All Too Well? Not at Courtyard

Courtyard's music doesn't hit the right note.

Customers at the trendiest café on campus were left concerned for their barista’s wellbeing after All Too Well (10 Minute Version) (Taylor’s Version) was included in the cafe’s playlist for two consecutive days. Initial confusion was reported as people attempted to discern if it was the five-minute or extended version of the song.

“At first, I thought I was mishearing things. But as soon as I heard that line about the car keys, I knew someone was going through it” stated Darcy Campbell, a third-year history student.

Honi can reveal that the first day the song was played at Courtyard, it was included among Taylor Swift’s entire discography. Whilst a divisive musical move — and certainly one which people who still haven’t come to terms with their internalised misogyny would not like —  this ultimately made sense in the context of the playlist.

The second day, however, paints a more concerning picture. The ten-minute track was accompanied by A Great Big World’s 2014 hit Say Something (feat. Christine Aguilera) and The Fray’s How to Save a Life. One café-goer, who would prefer to remain unnamed, called for a welfare check on  all workers at the café after the playlist soured their experience of the potato and rosemary pizza. They stated , “look everyone’s had a rough time these past two years, but seriously, I spent $8.00 on half a pizza, and I’d like to enjoy it without thinking about my romantic failures.” 

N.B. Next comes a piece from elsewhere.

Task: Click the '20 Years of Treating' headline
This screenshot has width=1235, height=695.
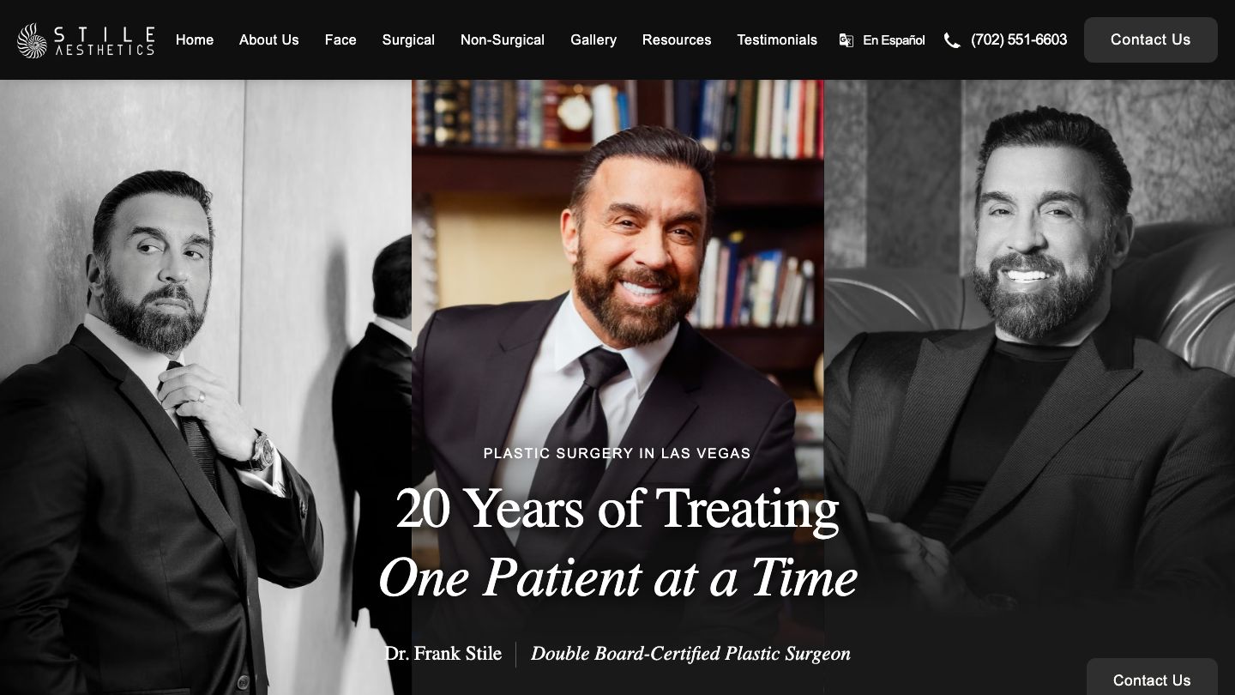Action: [x=618, y=508]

An extensive Honi investigation, conducted in the midst of ordering one (1) large oat flat white, has found that Courtyard music was initially decided by a barista. They explained that it was before they “got in trouble from management for playing too much Taylor Swift. Now it’s just the shitty auto Spotify playlists.” On paper, this statement may be easily dismissed as typical of a disgruntled employee. However, it was instantly corroborated by the whisper of Pharrell Williams’ Happy playing from the speakers – proving that the commercialisation of the student experience extends well beyond our hefty HECS debts, and deep into the soundscape of our campus.